>Every time I visit my mother in the nursing home in Jackson, I take time to visit with the facility’s youngest resident, Charles Wilkins Walker. Sadly, Charles is only 55 years old. He appears to have had a stroke, but it could be something else. He uses an electric wheel chair, and his speech is difficult to understand, but his mind seems fairly alert.
The last time I was there, Charles said he was having trouble with his remote control and would I come look at it. I went to his room, just down the hall from Mom’s, and there he had a computer, lots of books, television, and shelves of photographs of himself with friends—which must have been taken before whatever tragic event landed him in the nursing home. Radiant smiles are on all the photographs, and the other people in the pictures are attractive, and appear to be active members of society.
So when I drove down to see Mom on Friday, sure enough Charles found us visiting in the front lobby and wheeled over to visit with us. My dear friend Sissy Yerger had met me for lunch and had gone with me to visit Mom. When I introduced Charles to Sissy, Charles said, “Are you related to Wirt Yerger?”
“Yes, he’s a distant cousin of my husband,” Sissy replied.
Now usually when I’m visiting with Charles, it’s hard to include Mom in the conversation for two reasons—for one thing, she can’t understand what he’s saying very well, and she can’t follow the conversation or remember most of the people we’re talking about. So, it’s always a balancing act, to be sure Charles doesn’t “take over” the time and attention I’m trying to give to Mom, but to also be sure I’m spending time with Charles, as he’s bound to be starved for company with folks his/our age.
“He was in the insurance business, wasn’t he?” Charles continues, talking about Wirt Yerger.
“Yes,” I interject, “and so was my father, Bill Johnson.”
I look at Mom, trying to draw her into the conversation, and she smiles a far-away smile but nods, so I feel that I’m succeeding.
“How long was your father in the insurance business?” Charles asks me, and also looks at Mother.
“Hmmmm,” I have to think about this. “For about thirty years, I think. And when he retired from that, he and mother opened Bill Johnson’s Phidippides Sports. Dad was a marathon runner, and Mom helped managed the store and organize the aerobics business.”
Mom is smiling and nodding, but not jumping into the conversation as I hoped she might. With each visit I realize I’ve lost more of her, fearing each time that she won’t know me. But she surprised me with what she said next:
“He was with the F.W. Williams State Agency of U.S.F.&G. Insurance Company.”
The words rolled off her tongue as though she said them several times a day. Dad retired from USF&G in 1982—27 years ago, and yet this information was such a big part of her memory that it’s not lost yet. Interesting how the brain works. She couldn’t remember if she had lunch or not, did physical therapy that day or not, but she could repeat this rather complex name of the company my father worked for so long ago.
As we walked up and down the halls a few times, as we do each time I visit—Mom “peddling” along with her feet in her wheelchair, me at her side—we ran into Mia, the nurse in charge of her wing. “Your mother is fitting in here perfectly,” were Mia’s words this time, which brought me great comfort.

━━━━━━

* _Exercise instructions_
Retype the stretch of the nursing home account from "Now usually when" through "folks his/our age.", word for word.

* _Dataset entries_
━━━━━━

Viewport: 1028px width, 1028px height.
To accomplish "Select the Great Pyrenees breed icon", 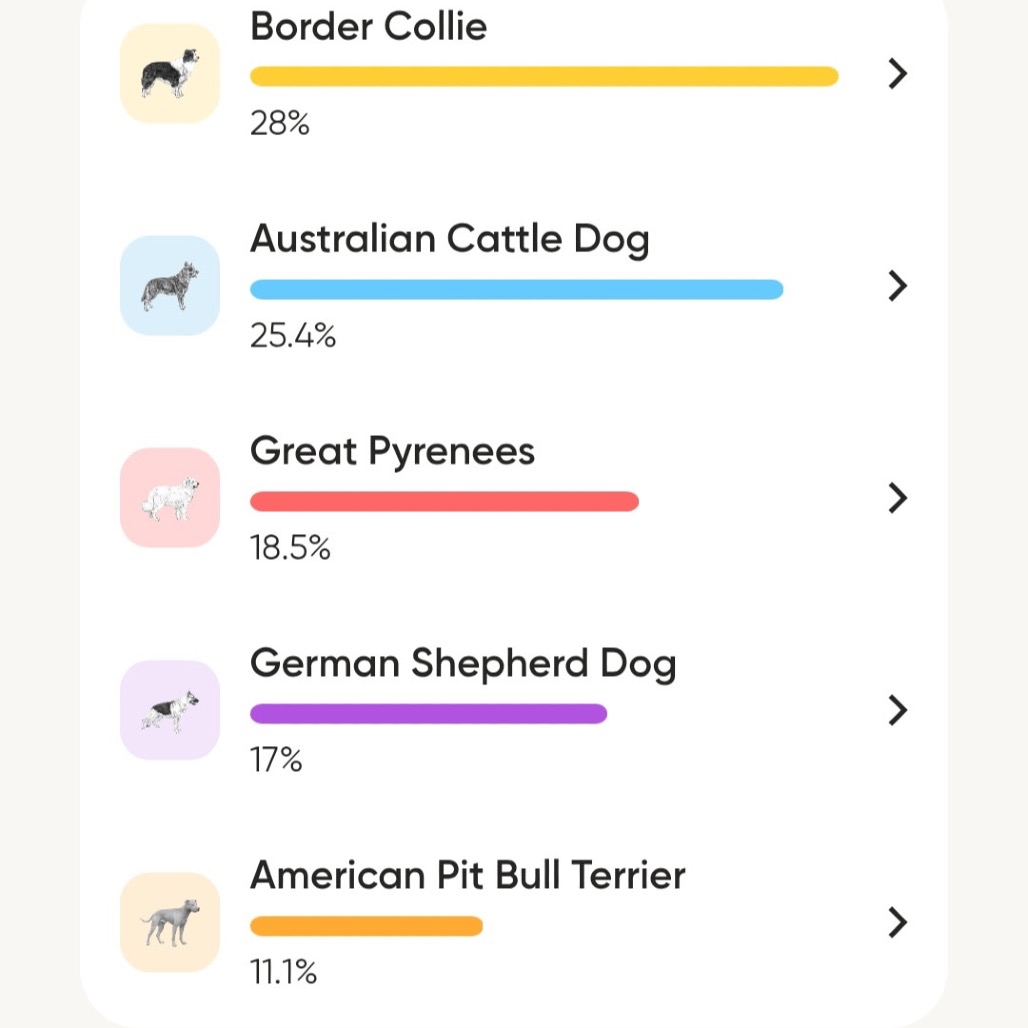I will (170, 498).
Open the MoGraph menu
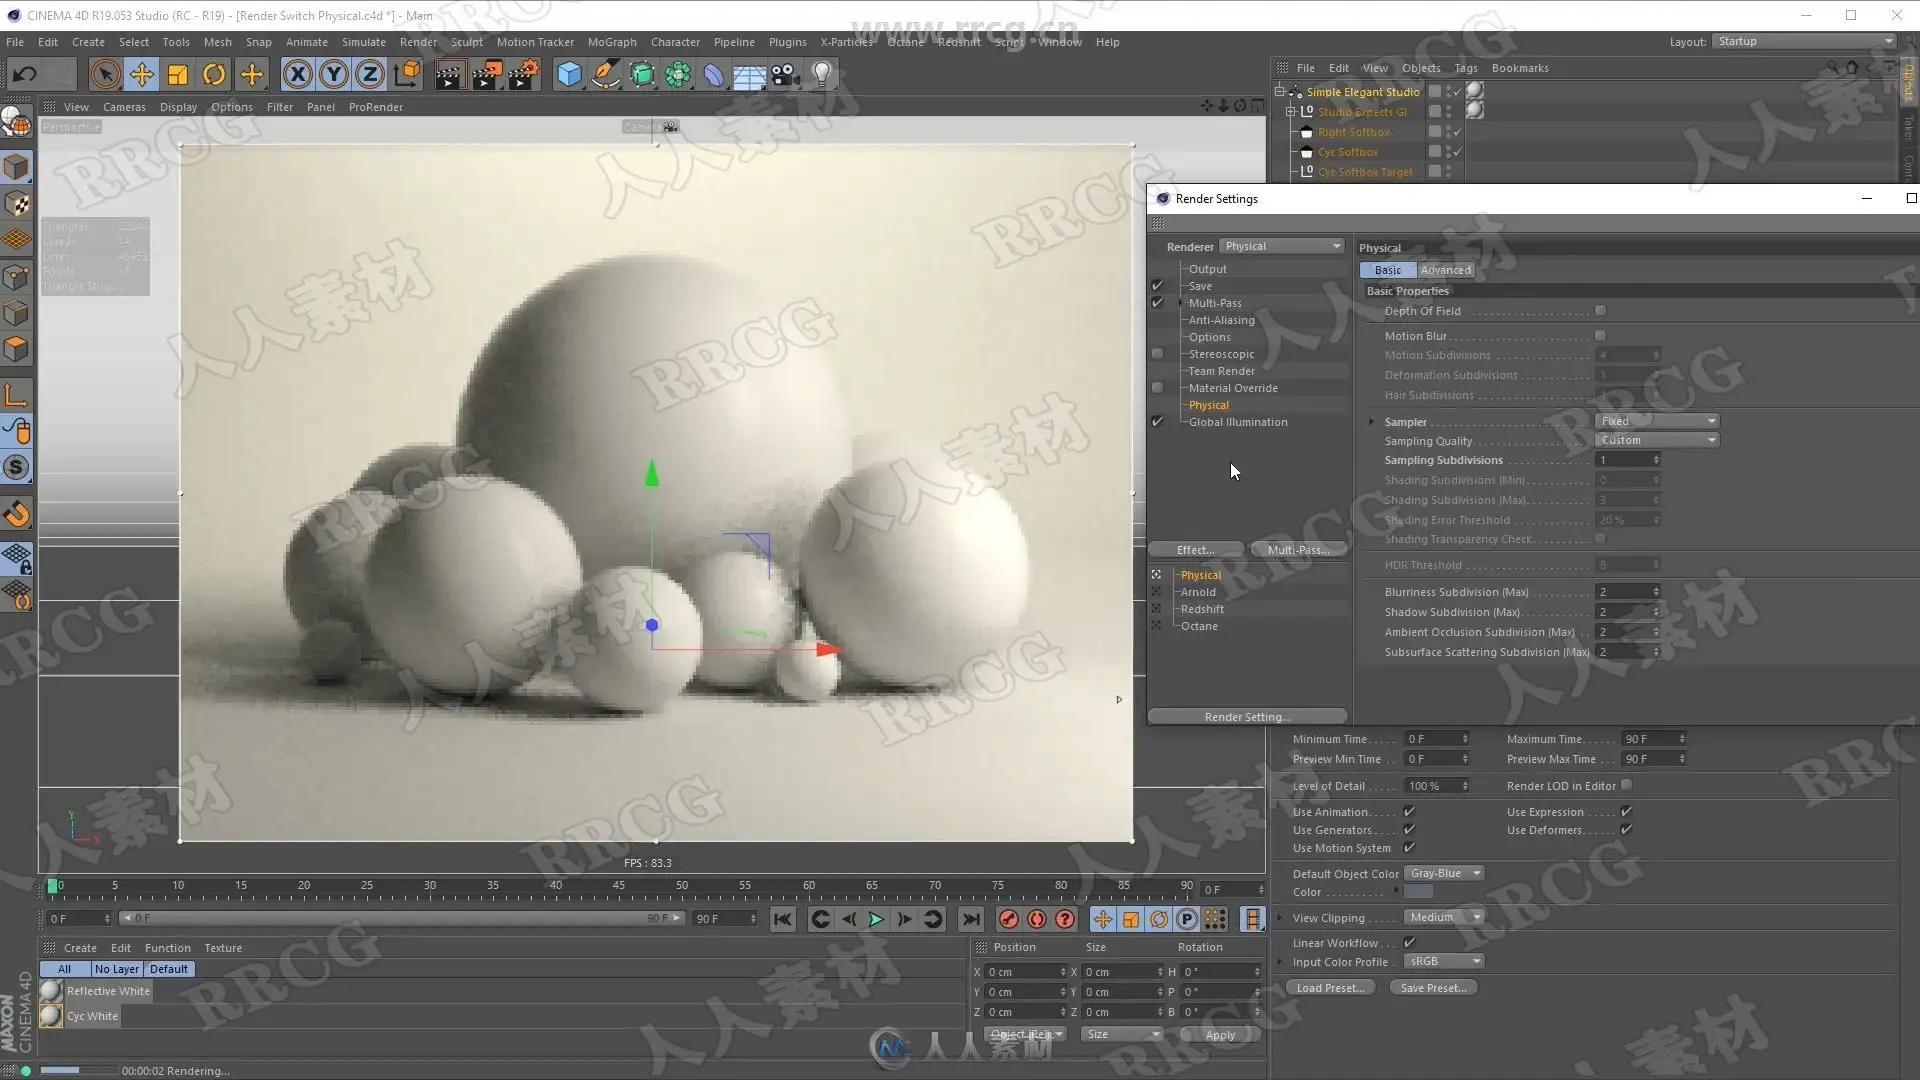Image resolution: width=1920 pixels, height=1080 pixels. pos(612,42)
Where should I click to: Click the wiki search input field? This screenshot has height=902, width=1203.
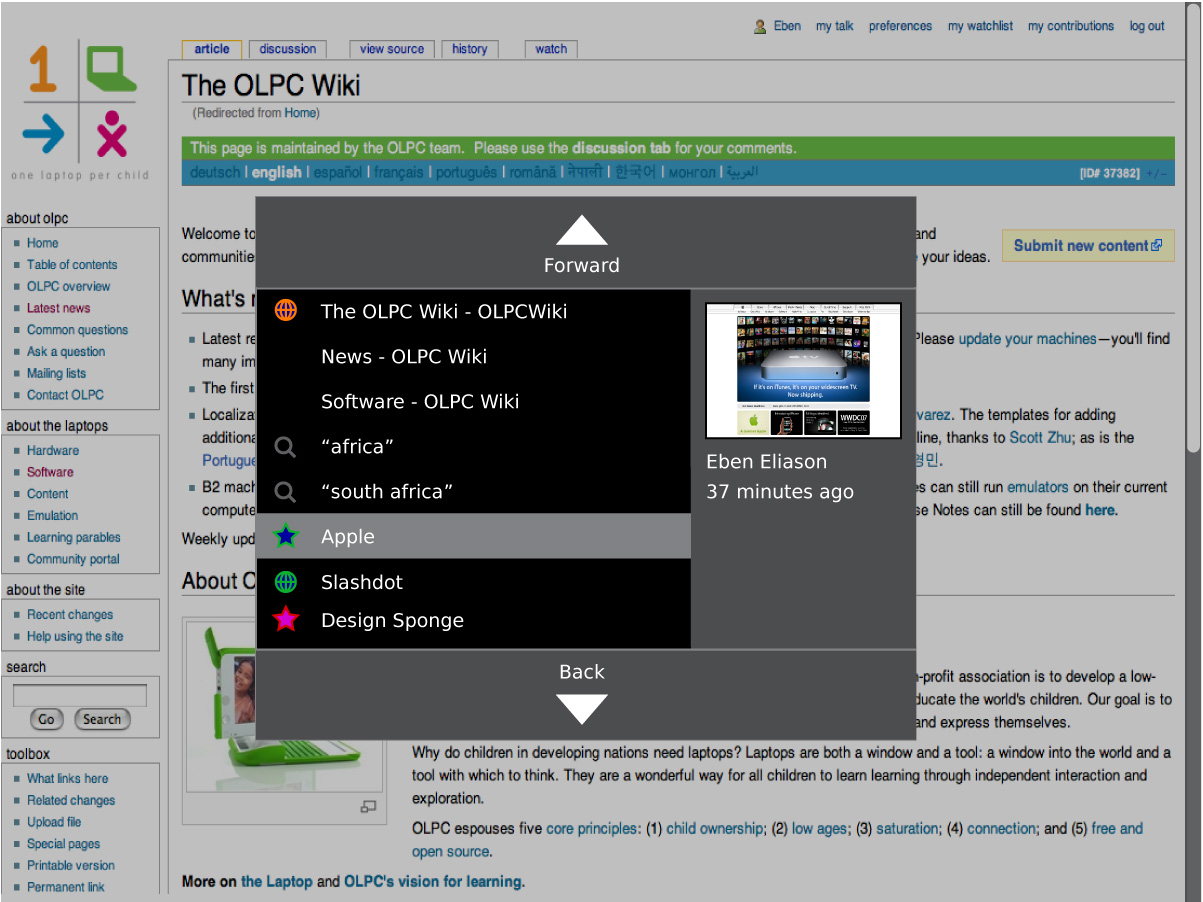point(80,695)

━━━━━━

* _Completed task_
Now usually when I’m visiting with Charles, it’s hard to include Mom in the conversation for two reasons—for one thing, she can’t understand what he’s saying very well, and she can’t follow the conversation or remember most of the people we’re talking about. So, it’s always a balancing act, to be sure Charles doesn’t “take over” the time and attention I’m trying to give to Mom, but to also be sure I’m spending time with Charles, as he’s bound to be starved for company with folks his/our age.